Um ambiente seco ou com poças bem rasas. Quando começa um ciclo de chuva, e a água fica acumulada por um longo período, semanas depois surgem pequenos peixes. Teriam caído do céu? Nao. Com um ciclo de vida que pode ser curto e, com certeza, é irrigado de resiliência em adaptação, os rivulídeos se popularizaram como peixes das nuvens por sua população voltar a aparecer com a eclosão dos ovos deixados antes da seca. Essa família é formada por centenas de espécies, encontradas desde o México até a Argentina. O Brasil reúne a maior biodiversidade deste grupo, dos quais cerca de 200 espécies ocupam os brejos, como acontece no Rio. Os rivulídeos ocorrem em todos os biomas nacionais. A Mata Atlântica abriga 42 delas, das quais 13 são endêmicas do Rio de Janeiro.

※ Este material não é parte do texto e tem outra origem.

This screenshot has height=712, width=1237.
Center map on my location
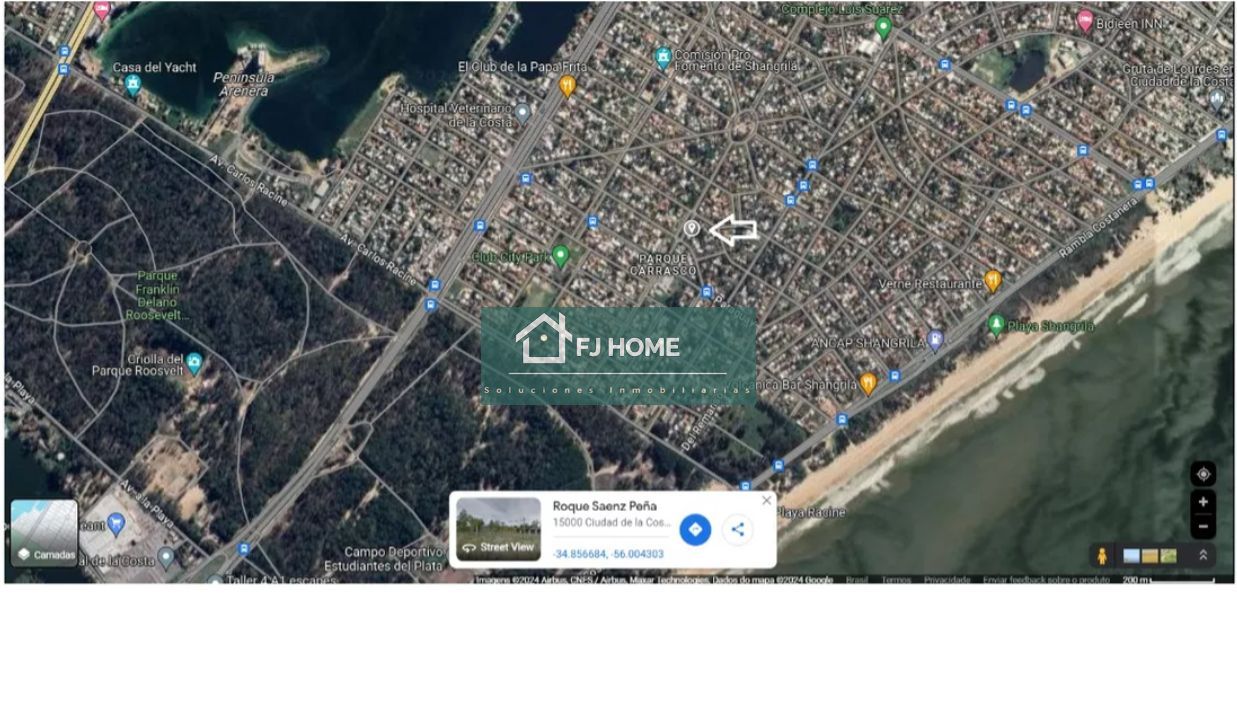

No Brasil, 130 estão ameaçadas, de acordo com a Lista Oficial das Espécies Ameaçadas de Extinção divulgada em 2022 pelo ICMBio, o dado mais recente. Isso coloca a família dos peixes das nuvens em primeiro lugar. O cenário ainda tem um respiro. Recentemente, o biólogo e doutorando em Biologia Animal na Universidade Federal Rural do Rio de Janeiro (UFRRJ) Gustavo Henrique Soares Guedes descobriu uma das espécies em três pontos do estado do Rio. Pesquisador do Laboratório de Ecologia de Peixes (LEP), ele se dedica ao tema por meio do Programa de Bolsas do Fundo Brasileiro para a Biodiversidade (Funbio). Um dos próximos passos é tentar encontrar os peixes, de fato, mais perto das nuvens. Guedes planeja uma excursão, para setembro, rumo à parte alta do Parque Nacional do Itatiaia.
A primeira espécie que encontrou foi ao acaso, durante um trabalho em 2019. O biólogo fazia a avaliação da fauna do terreno para abrigar uma fábrica em Seropédica, na Baixada Fluminense.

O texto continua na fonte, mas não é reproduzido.